Our instrument was delivered to parents at NICU discharge day or in the following 3 days. Parents could return the completed questionnaire either the same day or after taking the instrument home and return by post. This timing differed by Latour and colleagues’ study in which the instrument was mailed to the parents 3-4 weeks after the discharge [7]. We opted for a different timing and a face-to-face recruitment to achieve the highest possible response rate considering Italian organizational issues and culture. Indeed, our study obtained a high response rate (87%). Likewise, the authors of the study that validated the Italian version of EMPATHIC instrument for Pediatric Intensive Care Units (PICU) distributed the instrument to parents at PICU discharge and obtained also a high response rate (79%) compared with postal recruitment [27, 28]. In another Italian study, parent satisfaction was evaluated during hospital staying [29].

The NICU nurses were involved in the distribution of the instrument to the parents. In this way, the staff was stimulated to understand the importance of FCC, realize the possible need of change in their unit and find out the response rates in order to improve. We believe that staff motivation is a prerequisite to address changes in the organization and cultural background [2]. Furthermore, the present study is the first of a series to investigate FCC in Italian NICUs. One of the next phases will be focused on NICU staff perception of FCC.

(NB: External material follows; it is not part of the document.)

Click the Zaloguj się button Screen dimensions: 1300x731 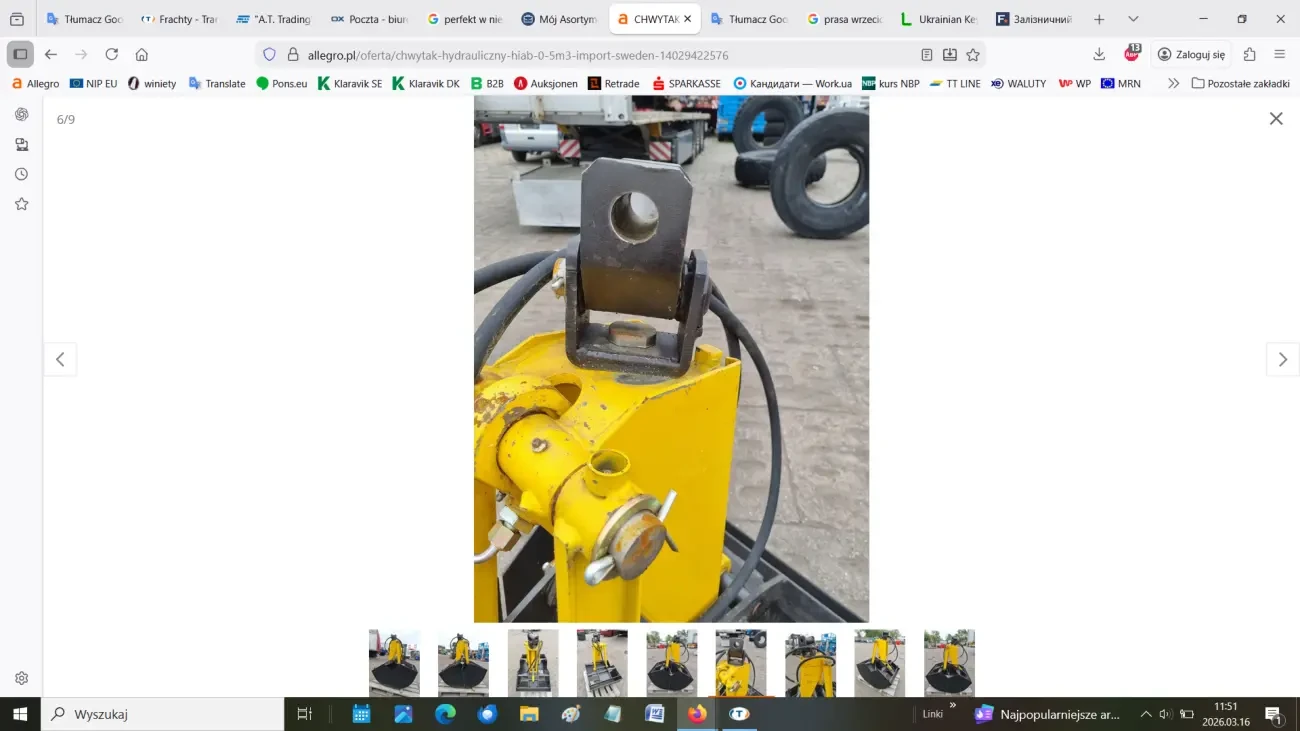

A limitation of our study is that it included only participants who could understand the Italian language and they may be not representative of the entire population. The non-Italian speakers could have been found to be less satisfied with medical care [27, 28]. However, we considered that their satisfaction should be explored using instruments culturally developed and translated in their language. Thus, cultural and linguistic aspects strongly influence outcome expectation. A second limitation is that we did not perform a test-retest reliability to not burden parents with two instruments as Latour and colleagues reported [7]. Finally, the study timing was long, but every NICU began in a different time the enrollment of parents and often they needed to be excluded.

Conclusions

In NICU, the positive or negative experiences of parents may influence the lives of the parents and infants over time and healthcare providers might not have sufficient data to increase the awareness of the consequences of a NICU admission. Thus, assessing NICU parent satisfaction is crucial to inform new directions for change. The Dutch EMPATHIC-N is a validated instrument with sufficient psychometric properties designed to assess parent satisfaction with FCC in NICU. Our study translated and validated this instrument into Italian to provide a benchmark outcome measure. Thus, Italian NICUs have now a valid, reliable instrument to measure parent satisfaction regarding FCC. This is fundamental for further research considering that FCC is one the most important issues identified by European researchers [12].